Locking the AI Door: Active Secrecy and Unilateral Authority in the Age of Distillation
Written by Ben Esplin
Over the past year, we have written extensively about the fundamental differences in how technology companies protect their competitive moats. We’ve discussed why patents represent a request for government permission—seeking external validation—while trade secrets represent a unilateral assertion of internal ownership and authority (here, for example). We have also warned that treating trade secrets as a passive legal status is a recipe for disaster (here).
Nowhere do these principles collide more violently than in the development of artificial intelligence.
My close friend, mentor, and leading legal tech strategist, James Gatto, recently published a brilliant analysis on the evolving role of trade secrets in AI IP strategy (available here). His piece highlights a critical reality: as the volatility of patent and copyright systems makes protecting core software innovations incredibly risky, trade secrets are no longer just an alternative—they are the primary battlefield.
The Closing Gate of Permission
To put a patent moat around an AI system, you must ask the government for permission. But for software and machine learning architectures, that permission has become a dangerous gamble.
The primary hurdle is the unpredictable minefield of 35 U.S.C. § 101 patent eligibility. Many patent examiners and courts routinely strike down core AI innovations—such as custom neural network structures, optimization algorithms, and specialized training methods—as unpatentable "abstract ideas" (Part 1 of my 5-part series on the predicament § 101 has created can be found here.).
This creates a high-stakes trap. When you file a patent application, the USPTO publishes it within 18 months, laying bare your exact algorithmic approach to the public. If the USPTO then rejects your claims under Section 101, you are left with the worst of both worlds: you have lost your trade secret protection through public disclosure, yet received absolutely zero patent protection in return.
This is why trade secrets are so vital for AI software. They allow you to bypass the volatile, extra-statutory hurdles of the patent office entirely and assert unilateral authority over your model weights, hyperparameters, custom training compilations, and internal data processing pipelines.
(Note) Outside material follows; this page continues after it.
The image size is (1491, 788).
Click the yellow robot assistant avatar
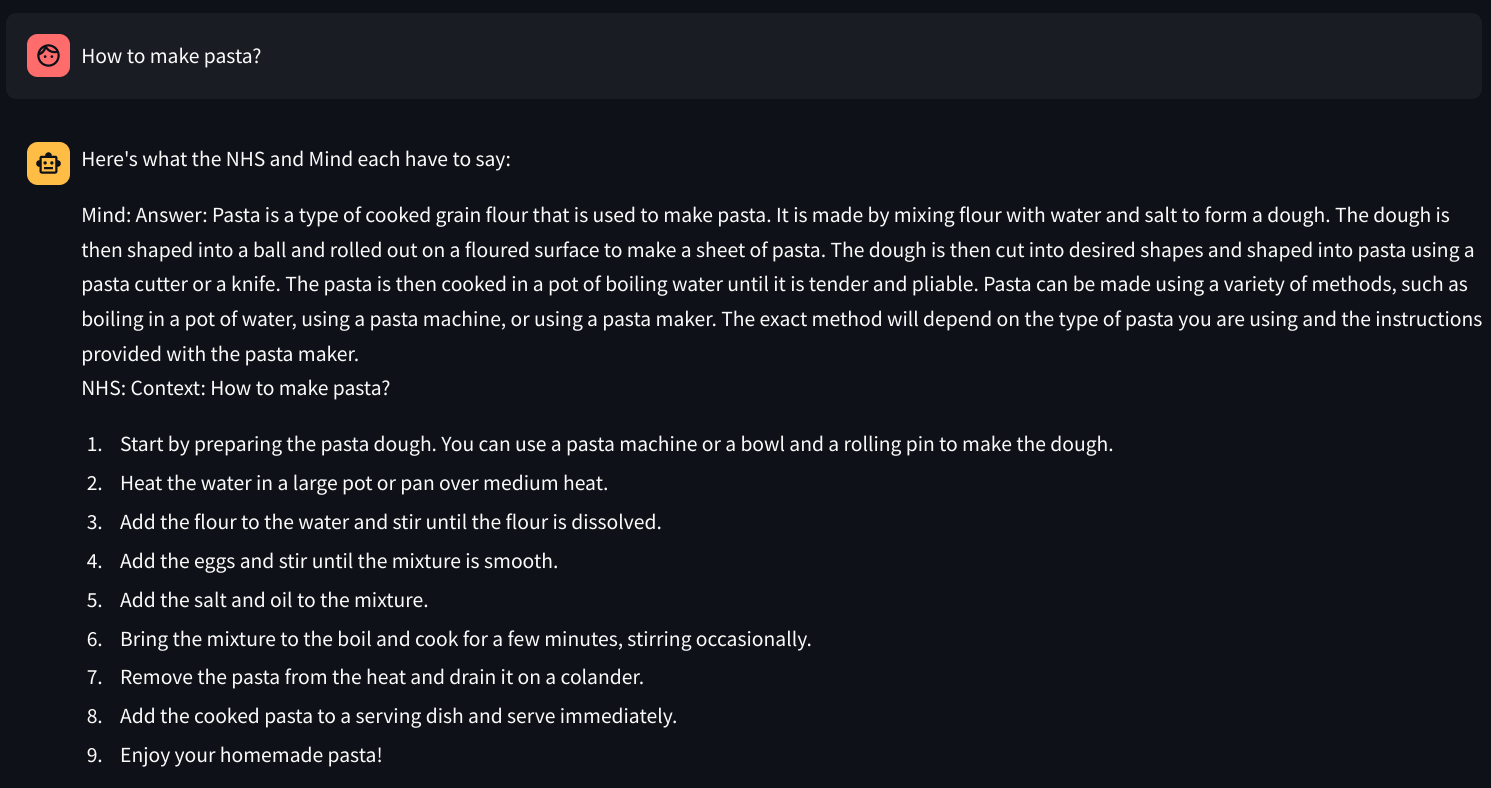pos(48,163)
It is even possible in some cases to fuse trade secrets and patent applications to enhance overall protection (more information here).
The Danger of Passive AI Secrecy
But here is the catch: you cannot protect an AI trade secret passively. Historically, "reasonable measures" to protect a trade secret meant signing NDAs, restricting employee database access, and securing physical server rooms. In the AI era, those passive, administrative measures are entirely insufficient.
As James’s article points out, commercially deployed AI models are subject to entirely new, highly sophisticated vectors of technological extraction that traditional trade secret law is still struggling to categorize.
Prompt Injection and Leaking: Adversaries can craft malicious input prompts designed to bypass safety guardrails and force your LLM to exfiltrate its system prompts, internal configuration logic, or proprietary context data.
Competitors can query your proprietary "teacher" model via public APIs to train their own smaller, cheaper "student" models. By analyzing the outputs, they can effectively reverse-engineer and replicate your model's confidential processing logic—a highly public controversy we saw play out in OpenAI's recent accusations against DeepSeek.
If your company deploys a proprietary model to the public without active, robust technological safeguards against these attacks, a court may find that you failed to take "reasonable measures" to protect your secret. Legally, leaving your AI door unlocked—even if an adversary uses a clever prompt injection "key" to open it—can destroy your trade secret status entirely.
Locking the Door: Technical and Legal Fusion
In the AI age, active trade secret protection requires a tight fusion of technical architecture and legal enforcement.
To maintain unilateral authority over your AI assets, your "reasonable measures" must include technical guardrails: separating user and system prompt processing, employing aggressive input validation, and implementing output filtering models. Legally, these must be mirrored by airtight, enforceable Terms of Service (ToS) that explicitly prohibit prompt manipulation, reverse-engineering, and distillation.
If the volatility of the patent office makes seeking permission too risky, you must assert ownership yourself. But remember: a unilateral assertion of authority is only as strong as the technical lock on the door. By transitioning from passive legal compliance to active, adversarial defense, you can ensure your AI intellectual property remains yours alone under the hood.